If you ssh to a server your OS will resolve the IP, but your SSH client will request and attempt to verify the server key. Same with browsers and HTTP.
HTTPS sure. SMTP when they start a TLS session sure, FTPs too, there's protections at a higher level to ensure MITM isn't working, and you could probably argue that's a reason that DNSSec isn't required at all - after all get the wrong IP and your secure application won't do anything past the initial handshake. That's still leaking information though.
DNSSec, if used, is something that should sit in my DNS resolver, which should be part of my OS, not in my browser or ssh client - after all I might not want to use DNS, I might want to use a different protocol for resolving address lookups.
While that might have been a better design, the reality is OS's only provide API's for unencrypted connections and each application builds their own encryption and authentication on top of that.
IBM's mainframe operating system z/OS (formerly known as MVS) has a feature called AT-TLS (Application Transparent TLS).
With AT-TLS, you can configure operating system policies to intercept TCP socket calls from an application, and automatically add TLS to the sockets.
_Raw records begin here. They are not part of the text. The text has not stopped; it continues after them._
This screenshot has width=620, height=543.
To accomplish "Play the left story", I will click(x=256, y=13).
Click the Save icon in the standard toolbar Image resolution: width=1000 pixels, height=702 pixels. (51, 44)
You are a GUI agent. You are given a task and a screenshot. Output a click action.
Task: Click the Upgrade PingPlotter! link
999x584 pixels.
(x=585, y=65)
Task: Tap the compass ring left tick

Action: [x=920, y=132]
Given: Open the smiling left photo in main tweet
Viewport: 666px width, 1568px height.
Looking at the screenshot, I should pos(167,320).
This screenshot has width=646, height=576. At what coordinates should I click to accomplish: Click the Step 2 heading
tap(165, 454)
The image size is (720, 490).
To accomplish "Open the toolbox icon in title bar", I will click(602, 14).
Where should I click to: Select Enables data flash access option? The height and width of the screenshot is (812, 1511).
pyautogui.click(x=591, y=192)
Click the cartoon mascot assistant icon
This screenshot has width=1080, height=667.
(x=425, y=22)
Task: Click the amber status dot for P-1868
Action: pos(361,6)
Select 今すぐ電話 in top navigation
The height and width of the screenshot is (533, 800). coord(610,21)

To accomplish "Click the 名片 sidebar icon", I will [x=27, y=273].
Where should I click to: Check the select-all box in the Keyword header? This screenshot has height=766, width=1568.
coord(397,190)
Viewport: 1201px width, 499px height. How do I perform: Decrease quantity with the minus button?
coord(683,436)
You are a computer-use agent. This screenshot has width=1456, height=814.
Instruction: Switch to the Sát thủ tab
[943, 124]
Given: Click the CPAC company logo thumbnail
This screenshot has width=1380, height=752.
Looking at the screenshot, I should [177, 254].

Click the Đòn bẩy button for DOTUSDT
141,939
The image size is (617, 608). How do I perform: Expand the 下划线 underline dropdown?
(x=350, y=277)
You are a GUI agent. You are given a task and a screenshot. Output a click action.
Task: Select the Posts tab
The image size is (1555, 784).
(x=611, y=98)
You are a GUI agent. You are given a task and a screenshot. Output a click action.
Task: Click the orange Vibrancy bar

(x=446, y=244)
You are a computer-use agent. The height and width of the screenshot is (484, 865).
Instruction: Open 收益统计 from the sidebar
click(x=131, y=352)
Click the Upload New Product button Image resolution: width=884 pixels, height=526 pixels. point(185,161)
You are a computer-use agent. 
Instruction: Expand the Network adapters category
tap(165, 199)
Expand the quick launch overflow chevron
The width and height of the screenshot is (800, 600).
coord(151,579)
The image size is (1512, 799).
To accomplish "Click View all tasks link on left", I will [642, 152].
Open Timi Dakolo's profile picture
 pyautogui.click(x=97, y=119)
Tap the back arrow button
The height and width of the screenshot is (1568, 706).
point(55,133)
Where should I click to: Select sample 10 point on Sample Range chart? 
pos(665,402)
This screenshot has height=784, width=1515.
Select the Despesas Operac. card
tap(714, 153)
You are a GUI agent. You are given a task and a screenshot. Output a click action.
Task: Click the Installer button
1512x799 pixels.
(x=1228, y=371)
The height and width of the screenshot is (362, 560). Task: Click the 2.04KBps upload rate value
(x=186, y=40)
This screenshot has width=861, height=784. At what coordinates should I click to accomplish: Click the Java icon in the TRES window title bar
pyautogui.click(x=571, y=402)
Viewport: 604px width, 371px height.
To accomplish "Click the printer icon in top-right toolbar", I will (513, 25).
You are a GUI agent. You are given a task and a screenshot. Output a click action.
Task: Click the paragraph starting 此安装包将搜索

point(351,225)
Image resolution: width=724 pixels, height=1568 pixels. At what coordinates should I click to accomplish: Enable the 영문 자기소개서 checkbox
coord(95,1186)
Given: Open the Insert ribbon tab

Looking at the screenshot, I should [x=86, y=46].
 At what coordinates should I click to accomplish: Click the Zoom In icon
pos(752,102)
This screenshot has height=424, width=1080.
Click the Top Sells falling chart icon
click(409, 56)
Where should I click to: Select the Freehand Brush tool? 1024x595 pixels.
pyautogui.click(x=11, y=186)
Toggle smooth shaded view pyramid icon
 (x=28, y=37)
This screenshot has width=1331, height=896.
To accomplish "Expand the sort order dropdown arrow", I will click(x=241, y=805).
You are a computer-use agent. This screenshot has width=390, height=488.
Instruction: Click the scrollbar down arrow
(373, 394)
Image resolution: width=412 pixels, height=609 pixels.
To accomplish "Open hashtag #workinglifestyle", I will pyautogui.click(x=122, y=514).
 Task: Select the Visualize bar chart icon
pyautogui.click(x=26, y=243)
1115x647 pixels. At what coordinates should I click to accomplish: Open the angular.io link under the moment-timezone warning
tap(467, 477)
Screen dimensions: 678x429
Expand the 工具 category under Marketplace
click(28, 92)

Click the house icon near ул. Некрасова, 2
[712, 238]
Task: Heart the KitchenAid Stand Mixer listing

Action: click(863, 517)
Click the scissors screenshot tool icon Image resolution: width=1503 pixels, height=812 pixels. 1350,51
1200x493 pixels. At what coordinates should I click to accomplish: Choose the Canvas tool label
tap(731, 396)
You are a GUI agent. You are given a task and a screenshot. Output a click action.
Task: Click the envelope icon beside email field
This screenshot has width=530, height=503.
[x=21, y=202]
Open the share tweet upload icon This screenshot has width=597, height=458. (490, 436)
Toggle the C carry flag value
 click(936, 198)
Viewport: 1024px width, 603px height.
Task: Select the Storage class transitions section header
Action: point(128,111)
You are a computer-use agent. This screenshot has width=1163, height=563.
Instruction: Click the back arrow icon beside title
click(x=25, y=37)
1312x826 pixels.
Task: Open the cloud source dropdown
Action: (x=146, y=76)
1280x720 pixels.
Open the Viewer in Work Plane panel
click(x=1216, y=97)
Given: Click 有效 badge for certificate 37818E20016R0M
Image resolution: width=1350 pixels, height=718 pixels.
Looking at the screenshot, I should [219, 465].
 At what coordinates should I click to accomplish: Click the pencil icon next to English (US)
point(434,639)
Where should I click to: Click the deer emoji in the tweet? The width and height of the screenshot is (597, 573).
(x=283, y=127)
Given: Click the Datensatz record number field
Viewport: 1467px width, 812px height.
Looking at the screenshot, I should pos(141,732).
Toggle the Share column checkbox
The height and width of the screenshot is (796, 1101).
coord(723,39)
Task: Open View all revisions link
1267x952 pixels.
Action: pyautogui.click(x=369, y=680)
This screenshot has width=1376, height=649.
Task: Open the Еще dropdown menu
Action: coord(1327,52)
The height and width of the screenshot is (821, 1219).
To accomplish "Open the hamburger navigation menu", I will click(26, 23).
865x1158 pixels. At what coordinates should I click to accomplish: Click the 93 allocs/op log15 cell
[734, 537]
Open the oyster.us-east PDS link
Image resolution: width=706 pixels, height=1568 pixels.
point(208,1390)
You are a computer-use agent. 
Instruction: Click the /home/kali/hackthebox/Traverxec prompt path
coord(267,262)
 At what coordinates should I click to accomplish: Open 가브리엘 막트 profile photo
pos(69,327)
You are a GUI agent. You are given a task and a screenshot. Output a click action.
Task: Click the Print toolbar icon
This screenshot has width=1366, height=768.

That way, some legacy app, which knows nothing about TLS, can have TLS support added to it, without any modifications required.
There is an IOCTL that can be called on the sockets, which can find out whether AT-TLS is enabled, what certificate is being used, etc. So applications can easily be enhanced to detect whether AT-TLS is enabled on a connection and respond differently.
https://www.ibm.com/support/knowledgecenter/en/SSLTBW_2.4.0/...
My OS resolves www.google.com to 123.45.67.8. It's the OS's responsibility to resolve the DNS, not the browser.